MASON

“Pass it. Faster! That’s it,” My coach encouraged the kids as I took the other side of the drills and lined them up.

The skills clinic grew hectic, both of us working the two groups we’d split them into earlier in the day simultaneously.

Balls flew everywhere.

There were more misses than catches, but the air fast filled with raucous shouts and laughter and…

That’s what the game should be about at the kids’ level.

Encouraging fun and making sure they wanted to turn up next session rather than their parents bugging them out the door during their school holidays.
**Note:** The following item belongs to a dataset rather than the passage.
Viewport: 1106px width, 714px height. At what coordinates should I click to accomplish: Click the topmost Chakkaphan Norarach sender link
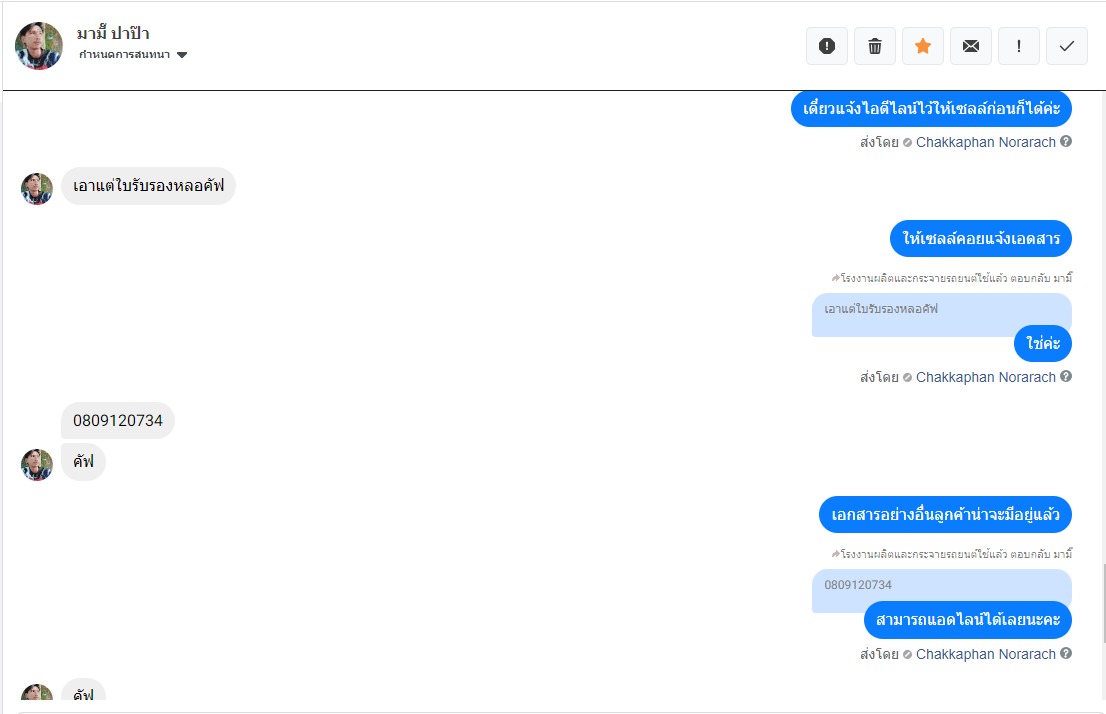[985, 142]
I lapped the group, making sure I earned an extra layer of sweat to prove my worth to them as well as myself, and collapsed on the grass on my back as the last ball flew back into Leon’s hands.
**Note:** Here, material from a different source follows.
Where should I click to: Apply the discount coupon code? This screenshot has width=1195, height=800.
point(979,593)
“Please thank Leon Nash for coaching us today!” I shouted at the top of my lungs.

It wasn’t much. My voice rasped at the end and I could do with a deluge of water for myself.

The Aussie sun slammed me with late afternoon summer heat.

Hell, I’ll be shagged before the Christmas party later tonight, and I’d need a decent nana nap before I made an appearance at the restaurant.

“I’m getting old,” I muttered.

“Did you just call me old?” Coach stared down at me.

“I said I’m getting old,” I called back.

“Not what I heard. What did you all hear?” He cupped his hand around his ear.

Showpony.

“You’re. OLD!” the kids shouted back in perfect unison.

“Ahhh—” This is so not good.

“Well, go on then.” Coach showed me his back.

Nearly twenty kids turn on me, over a week of school holiday drills beneath the blistering summer sun reflected in their eyes.

Double ahhh.

I squeezed my eyes and mouth shut as they began a game of stacks on , each kid piling one on top of the other with war cries over my torso until Coach called it and I was squished as deep into the dirt as I could possibly be.

Actually, it might be mud now, consisting of my sweat and no small amount of my fledgling coach’s pride.

Just awesome.

I checked the stands as I peeled my flesh from the grit but I didn't spot Nyla anywhere nearby. Brady loitered around, helping me pack up.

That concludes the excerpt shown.